Car ce n’est pas par l’écriture, ou la parole publique, que Marceline va rompre son silence sur sa déportation. C’est par le cinéma, et plus spécialement dans un documentaire de cinéma-vérité signé Jean Rouch et Edgar Morin Chroniques d’un été.
Si Marceline est un bien entendu un portrait en bonne et due forme, il est aussi un film sur le cinéma, sur la survie grâce au cinéma, sur un grand amour et sur un témoin incorruptible du XXe siècle. Un récit nourri d’archives filmées exceptionnelles, de photographies inédites et du témoignage de ses proches. Tourné alors qu’elle a 90 ans et qu’elle se consacre à l’écriture, elle n’a rien perdu de son énergie, de sa verve et de son impertinence pour parler d’histoire, de politique ou de cinéma.
Elle laisse un héritage vivant de résistante et de féministe qui allait sans relâche parler de la Shoah aux jeunes des lycées, de femme engagée et rebelle qui n’hésitait pas à proférer des gros mots en buvant de la vodka ou en croquant des biscuits au cannabis.

Marceline Loridan-Ivens
Marceline Loridan-Ivens, née Rozenberg, est une cinéaste française née le 19 mars 1928 à Épinal et morte le 18 septembre 2018 à Paris. Elle est notamment connue pour le monologue qu’elle tient place de la Concorde à Paris dans le film documentaire de Jean Rouch et Edgar Morin, « Chronique d’un été » (1961), qui est l’un des premiers témoignages filmés de la déportation durant la Seconde Guerre mondiale. Elle est également connu pour les films : Algérie, année zéro, Le 17e parallèle (1968, documentaire), Une histoire de ballon, lycée n° 31 Pékin (1976, documentaire), ou La Petite Prairie aux bouleaux (2003, drame, avec Jeanne Moreau).

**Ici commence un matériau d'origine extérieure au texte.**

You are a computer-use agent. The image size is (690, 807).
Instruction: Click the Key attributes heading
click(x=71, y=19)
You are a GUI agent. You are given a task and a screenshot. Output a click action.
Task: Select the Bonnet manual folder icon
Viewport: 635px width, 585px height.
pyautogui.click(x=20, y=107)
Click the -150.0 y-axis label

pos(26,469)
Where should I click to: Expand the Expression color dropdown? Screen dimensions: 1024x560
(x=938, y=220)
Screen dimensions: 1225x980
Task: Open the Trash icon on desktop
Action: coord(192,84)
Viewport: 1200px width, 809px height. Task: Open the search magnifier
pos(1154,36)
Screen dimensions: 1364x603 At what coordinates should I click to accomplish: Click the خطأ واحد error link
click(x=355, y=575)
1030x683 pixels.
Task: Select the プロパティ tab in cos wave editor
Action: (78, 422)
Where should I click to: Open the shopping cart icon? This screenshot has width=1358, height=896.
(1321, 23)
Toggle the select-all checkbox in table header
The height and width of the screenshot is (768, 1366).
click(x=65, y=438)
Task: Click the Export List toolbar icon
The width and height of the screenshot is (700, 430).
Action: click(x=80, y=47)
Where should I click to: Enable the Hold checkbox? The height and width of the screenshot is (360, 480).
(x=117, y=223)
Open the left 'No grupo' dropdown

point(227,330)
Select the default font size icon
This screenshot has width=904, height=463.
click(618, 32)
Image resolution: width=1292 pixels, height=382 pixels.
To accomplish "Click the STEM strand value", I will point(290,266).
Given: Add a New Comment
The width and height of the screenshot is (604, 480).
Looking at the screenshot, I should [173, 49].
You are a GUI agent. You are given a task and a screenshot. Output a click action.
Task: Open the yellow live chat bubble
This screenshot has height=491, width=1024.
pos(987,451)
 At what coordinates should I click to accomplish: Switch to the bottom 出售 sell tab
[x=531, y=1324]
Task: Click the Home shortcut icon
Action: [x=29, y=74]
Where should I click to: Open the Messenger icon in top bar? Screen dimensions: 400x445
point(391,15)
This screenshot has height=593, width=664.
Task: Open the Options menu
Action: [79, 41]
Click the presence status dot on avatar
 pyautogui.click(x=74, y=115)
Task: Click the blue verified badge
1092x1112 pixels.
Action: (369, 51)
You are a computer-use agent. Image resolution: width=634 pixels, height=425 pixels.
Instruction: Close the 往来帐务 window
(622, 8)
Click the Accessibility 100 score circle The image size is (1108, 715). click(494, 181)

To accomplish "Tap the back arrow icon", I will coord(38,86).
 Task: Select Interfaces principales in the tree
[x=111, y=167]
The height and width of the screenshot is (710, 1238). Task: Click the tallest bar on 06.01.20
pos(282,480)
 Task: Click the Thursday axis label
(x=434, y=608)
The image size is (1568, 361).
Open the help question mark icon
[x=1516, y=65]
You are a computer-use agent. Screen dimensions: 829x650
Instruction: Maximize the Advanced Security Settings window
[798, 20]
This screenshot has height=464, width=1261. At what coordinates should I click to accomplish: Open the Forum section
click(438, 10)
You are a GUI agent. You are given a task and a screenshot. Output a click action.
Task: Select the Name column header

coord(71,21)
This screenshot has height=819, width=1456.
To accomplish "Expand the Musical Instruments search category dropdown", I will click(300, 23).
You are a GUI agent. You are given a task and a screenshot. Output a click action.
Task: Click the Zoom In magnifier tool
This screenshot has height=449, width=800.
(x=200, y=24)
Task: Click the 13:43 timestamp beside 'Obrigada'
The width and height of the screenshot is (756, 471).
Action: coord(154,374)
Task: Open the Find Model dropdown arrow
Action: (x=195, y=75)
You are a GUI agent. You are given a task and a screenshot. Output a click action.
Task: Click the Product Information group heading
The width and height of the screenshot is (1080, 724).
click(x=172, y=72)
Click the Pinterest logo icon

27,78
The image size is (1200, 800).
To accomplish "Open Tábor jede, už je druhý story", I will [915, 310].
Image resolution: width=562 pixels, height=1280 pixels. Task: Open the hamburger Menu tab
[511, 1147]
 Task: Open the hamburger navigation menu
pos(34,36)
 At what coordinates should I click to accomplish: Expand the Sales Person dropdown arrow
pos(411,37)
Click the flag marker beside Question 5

Au début de la Seconde Guerre mondiale, sa famille s’installe dans le Vaucluse.Capturée par la Gestapo avec son père, elle est déportée à Auschwitz-Birkenau. Elle recouvre la liberté à la libération du camp, le 10 mai 1945 par l’Armée rouge.
Elle épouse Francis Loridan, jeune ingénieur en travaux publics, engagé sur des chantiers lointains.
En 1963, elle rencontre et épouse le réalisateur de documentaires Joris Ivens de trente ans son aîné. Elle l’assiste dans son travail et coréalise certains de ses films au Vietnam, en Chine.
Elle a donné des conférences et témoigné dans les collèges et les lycées sur la Shoah.
Marceline Loridan-Ivens est morte le mardi 18 septembre 2018 à l’âge de 90 ans à Paris (France).